People may turn to a chatbot to talk to a dead “person” rather than mourning, which alters the distinction between life and death. Instead of both human organism and “person” dying, the human organism dies, but the “person” stays alive, the “person” defined as being able to retain consciousness. Machine learning allows the chatbot to predict how the dead individual would have reacted to current events by analyzing their opinions made when alive. While this artificial intelligence (AI) stems from a real person, it is not the same as the physical being that once existed.
The article references an episode of the TV show, Black Mirror, which captures an android’s inability to match the habits and mannerisms essential to its believability. A concern to ponder over is whether we are the same via technology as we are face-to-face. Rahnama’s AI program gathers information from Facebook posts, tweets, snapchats, texts, and more, but many people use these social media platforms to put their ideal self forward. The chatbot may yield a virtual interface that is a fabricated version of our actual selves.

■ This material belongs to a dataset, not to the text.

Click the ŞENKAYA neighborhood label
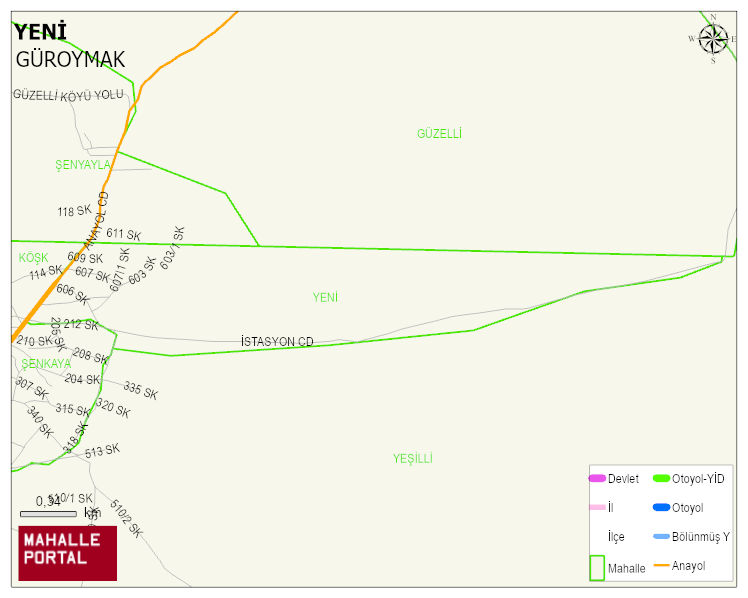coord(46,364)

Additionally, we must consider if this is an invasion of the dead’s privacy. Perhaps the AI program is acceptable if a person agrees to this endeavor before their death. However, if family members want to employ this technology without the consent of the dead individual, they infringe on her or his rights. The zettabytes should only be given to people one trusts because they contain valuable personal information, similar to how a doctor has a continued duty of confidentiality after a patient’s death. According to thanatologist and grief counselor Andrea Warnick, if the chatbot is created, it can be used in therapy to mourn the dead by having conversations about them, with them. It is similar to slowly weaning someone off of cigarettes rather than going cold turkey; it gives people the chance to move forward at their own pace.
Still, using a chatbot for therapeutic purposes has different implications than those of using it to replace a loved one. We should be apprehensive about using this technology because there is great value in tangible human connections that can evolve. Further, the chatbot can only reflect on what is happening in the world – it does not perform or contribute to society.
Digital afterlife technology makes immortality appear desirable. It offers hope that death is not the end of one’s “existence” by challenging the limits of humankind. Bereavement is not insufferable that we must create abridged artificial versions of ourselves. In the end, there may be a better use for AI than a chatbot that interacts with your loved ones as you while you are dead.